Rest and elevation of your arm above the level of the heart is essential to reduce swelling. Your surgeon may recommend wrist, fingers, thumb, elbow and shoulder exercises to help prevent stiffness. Most patients get a soft dressing and a soft splint. Splints must be kept dry. A plastic bag over the arm while showering should help. Splint should be removed in 3 days. Most surgical incisions have to kept clean and dry for 5 days or until the stitches are removed. Dressing is discontinued 5 days after surgery, you can leave it open, or if you prefer cover it with a bandaid.
Recovery and Rehabilitation
Most patients do return to their work and recreational activities, and do not have permanent pain. The recovery rate is different for each individual. Factors that might affect recovery rate include, the nature of the injury, the types of treatment received and body’s response to the surgical procedure.
Most patients who do light activities such as painting, office work activities (typing, telephone) can return to work between 1- 2 months. Most patients can resume vigorous activities such as tennis, baseball and football between 4 – 6 months after the injury.

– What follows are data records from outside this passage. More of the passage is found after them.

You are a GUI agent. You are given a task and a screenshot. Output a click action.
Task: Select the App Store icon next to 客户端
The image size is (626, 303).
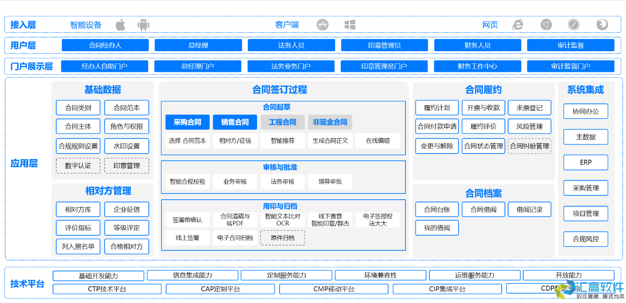[322, 24]
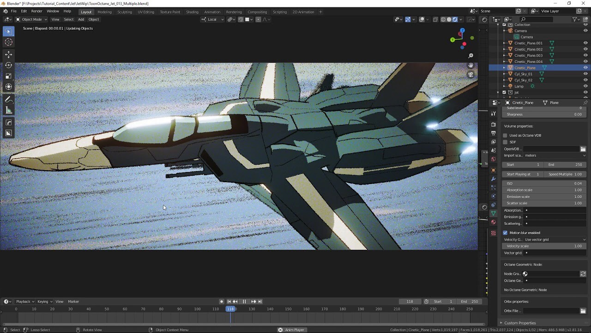This screenshot has height=333, width=591.
Task: Disable the Motion blur enabled checkbox
Action: (x=505, y=233)
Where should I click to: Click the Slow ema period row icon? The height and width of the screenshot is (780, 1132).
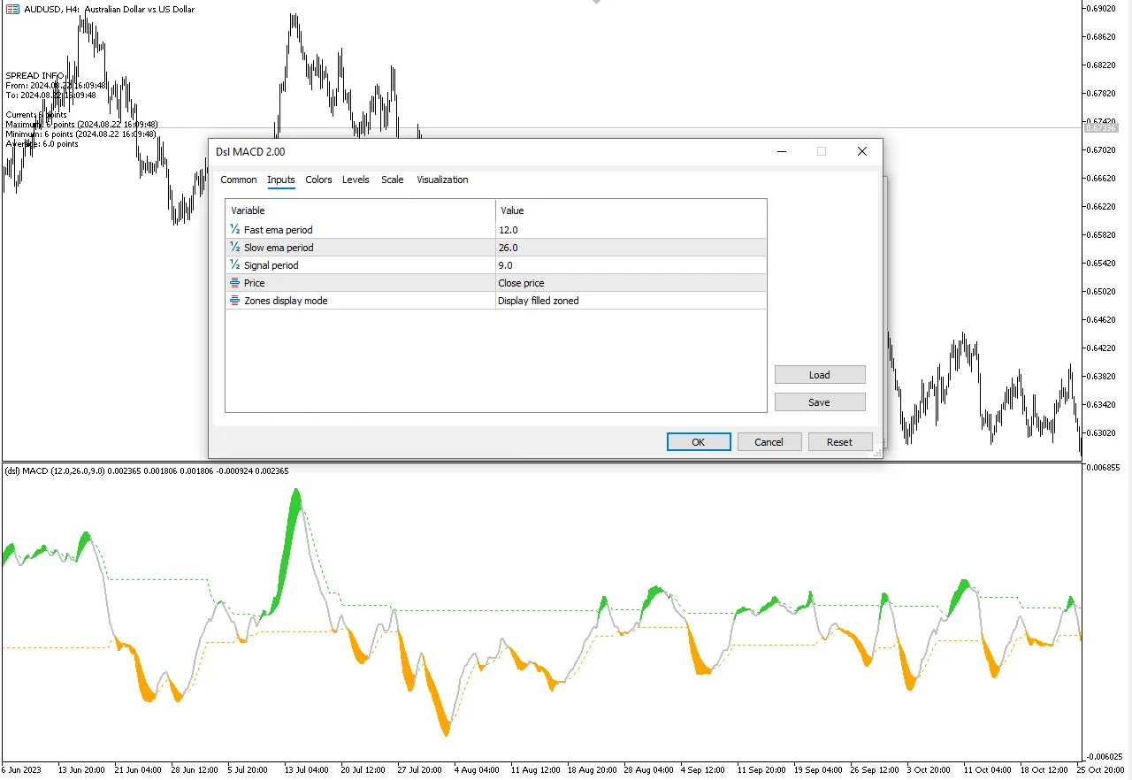(234, 248)
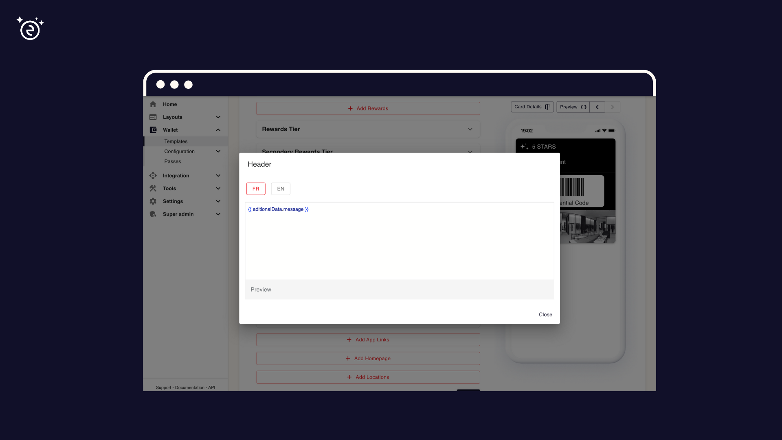This screenshot has width=782, height=440.
Task: Click the Wallet card icon in sidebar
Action: point(153,130)
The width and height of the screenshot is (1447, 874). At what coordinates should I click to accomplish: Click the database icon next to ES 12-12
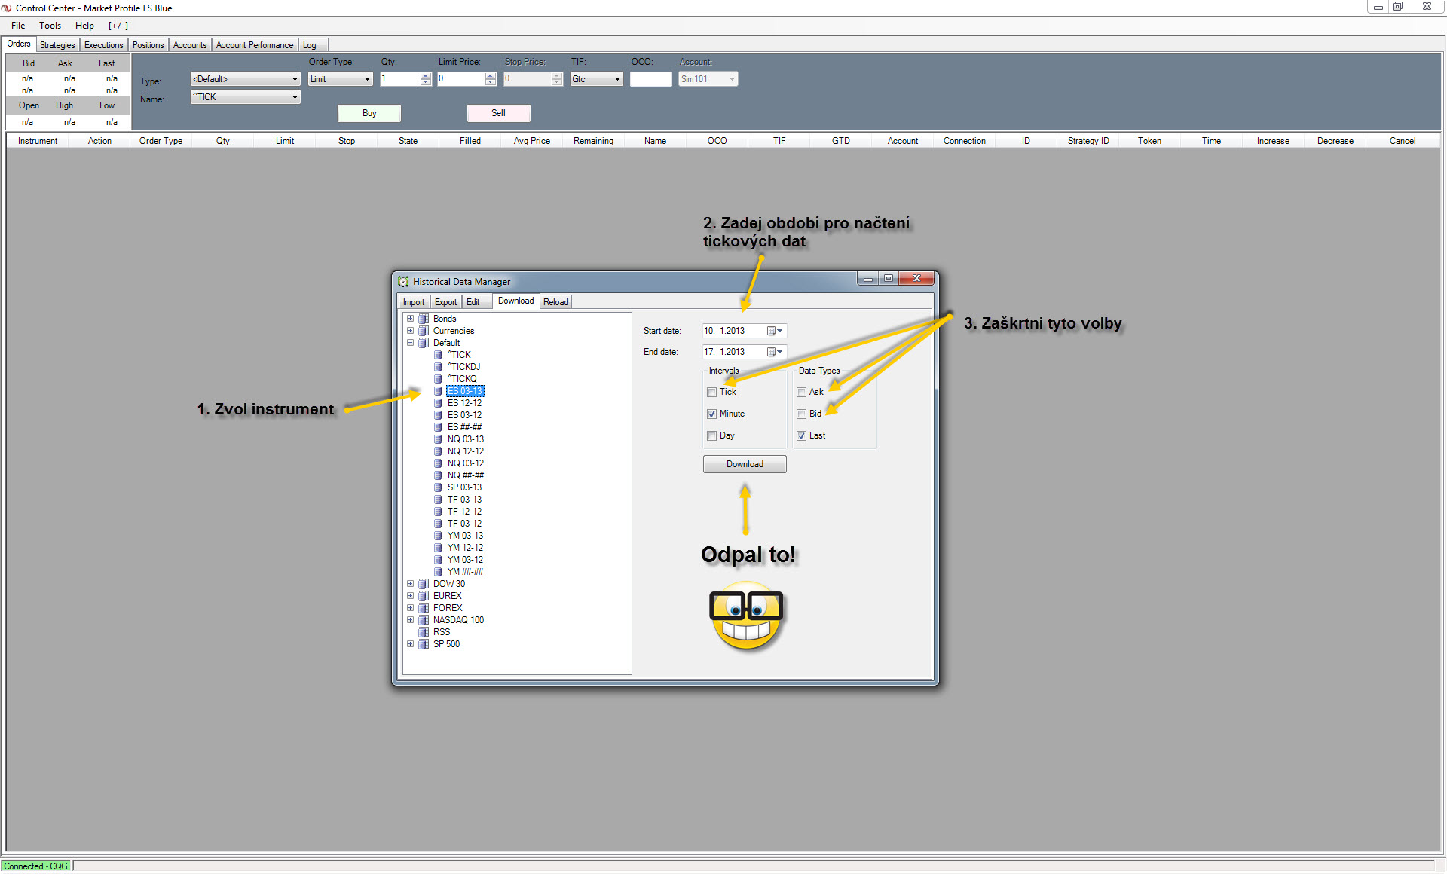click(438, 403)
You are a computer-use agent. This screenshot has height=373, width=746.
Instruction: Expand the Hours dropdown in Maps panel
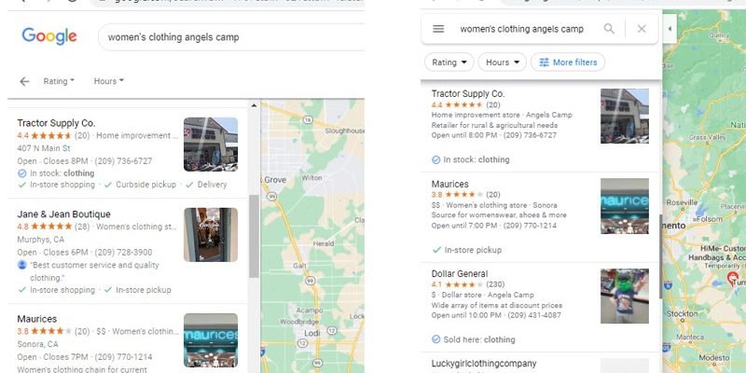tap(503, 62)
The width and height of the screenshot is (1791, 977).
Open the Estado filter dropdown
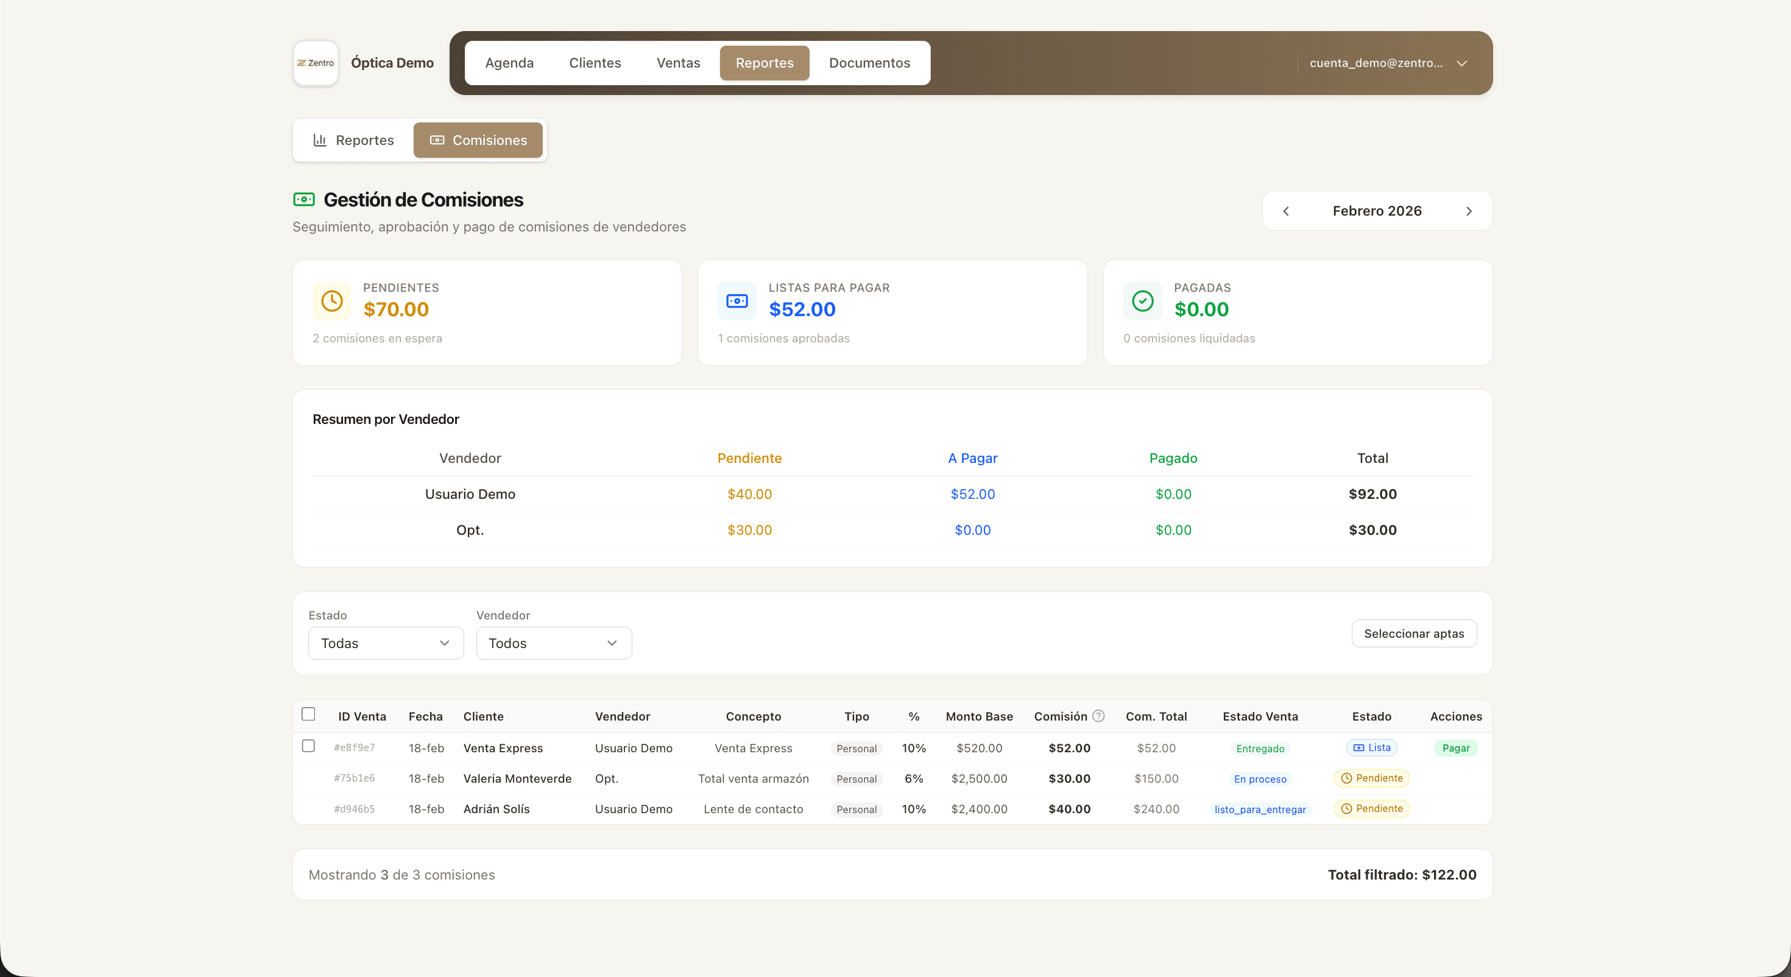coord(385,643)
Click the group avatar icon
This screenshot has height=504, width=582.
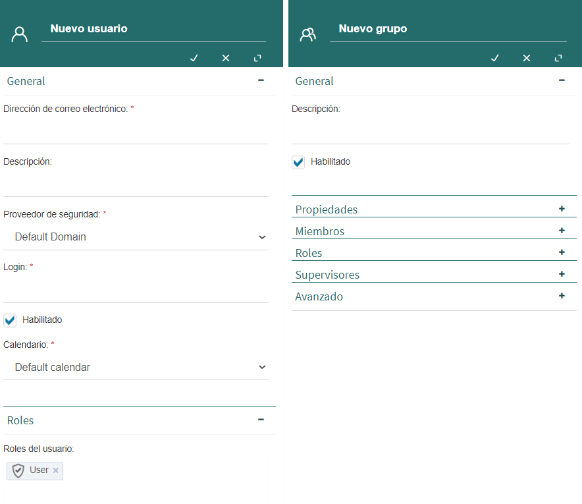coord(307,34)
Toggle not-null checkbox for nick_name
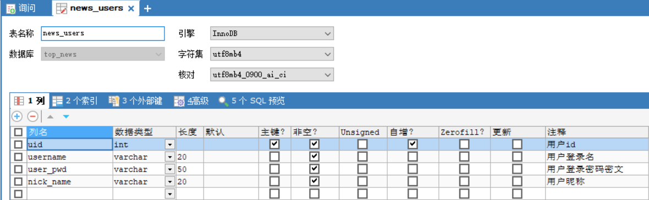Image resolution: width=649 pixels, height=200 pixels. click(314, 181)
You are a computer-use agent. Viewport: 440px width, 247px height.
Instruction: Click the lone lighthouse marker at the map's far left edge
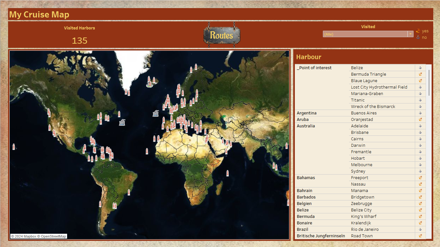(x=14, y=147)
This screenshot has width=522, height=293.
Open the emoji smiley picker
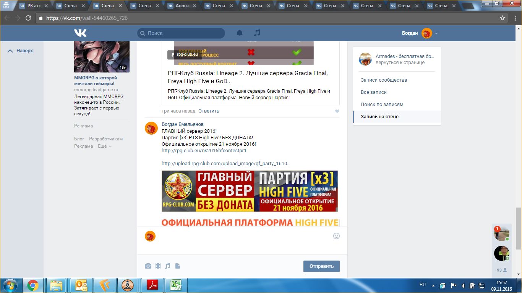pyautogui.click(x=336, y=236)
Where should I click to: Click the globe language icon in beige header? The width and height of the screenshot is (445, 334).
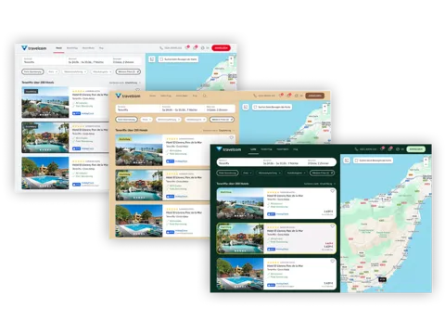(x=297, y=96)
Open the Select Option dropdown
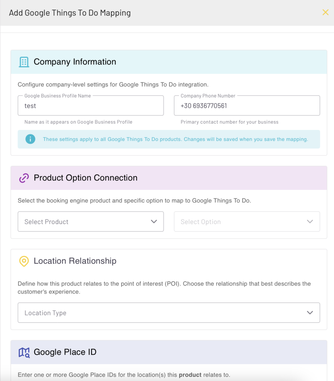Image resolution: width=334 pixels, height=381 pixels. pyautogui.click(x=247, y=222)
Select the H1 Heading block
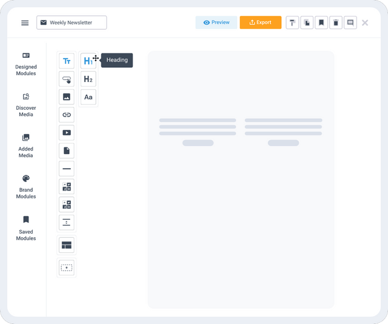This screenshot has width=388, height=324. click(x=89, y=61)
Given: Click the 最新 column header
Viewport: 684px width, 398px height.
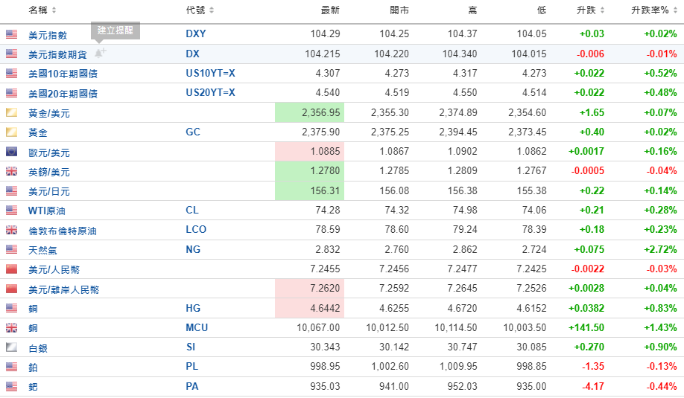Looking at the screenshot, I should [330, 10].
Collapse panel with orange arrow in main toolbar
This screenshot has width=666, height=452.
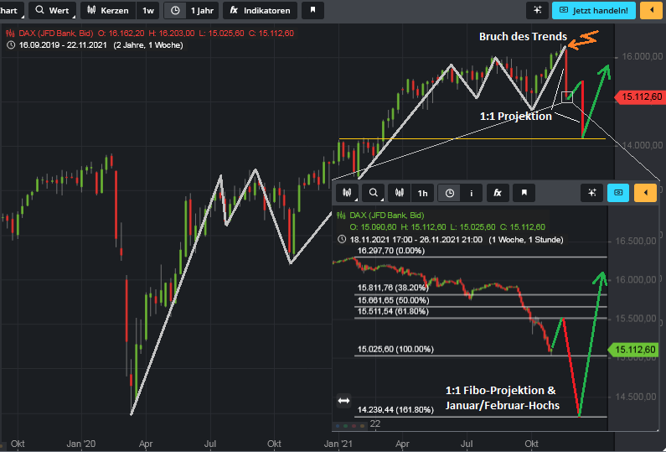[x=648, y=11]
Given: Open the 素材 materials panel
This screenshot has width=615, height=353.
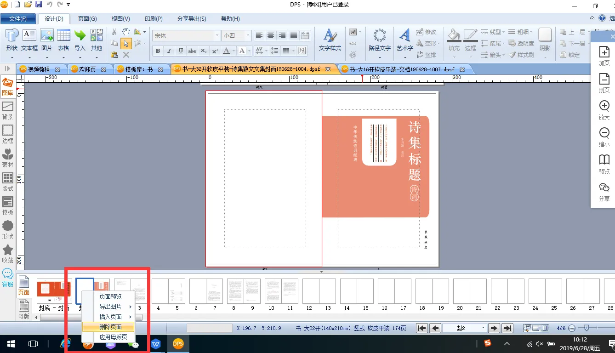Looking at the screenshot, I should pyautogui.click(x=7, y=158).
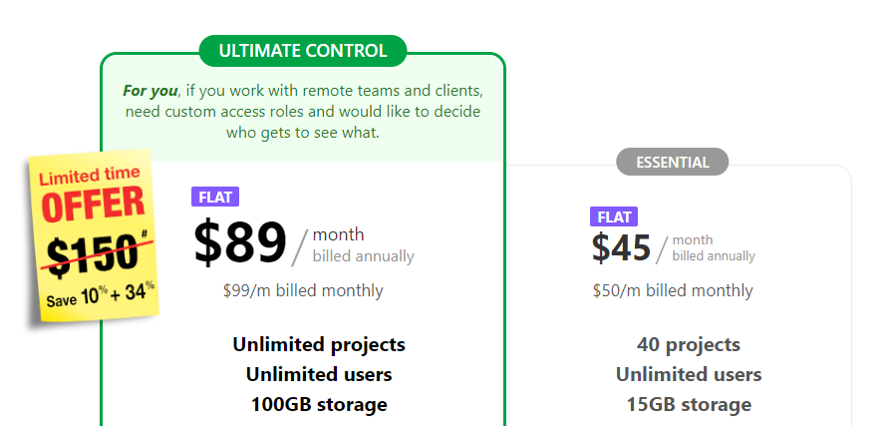Click Unlimited projects in Ultimate Control

pos(319,344)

Almost everyone will end up with some stiffness after the surgery. Improvement will continue for at least 2 years. However, in patients older >50 years of age, patients who suffer from osteoarthritis, and those involved in high-energy injuries such as motor vehicle accidents might have residual stiffness and ache permanently.
Most patients will start hand therapy, within a few days to weeks after surgery. The main aim is to reduce swelling, pain, stiffness and increase the strength and movement of joints and muscles of the wrist.
These are general guidelines that may not apply to you or the type of fracture. Ask your doctor for specifics in your case.
F.A.Q.s | Frequently Asked Questions
How can I prevent this from happening again?
Some distal radial fractures are related to reduced bone density (osteoporosis). Most patients with osteoporosis can reduce their fracture risk with medications or lifestyle changes. Ask your doctor whether you need to be screened or treated for osteoporosis.
Prognosis
The long term prognosis for a properly treated distal radius fracture is good, even with an intra-articular fracture. Osteoarthritis is rare if the affected bone surface is not severely damaged and is able to be constructed.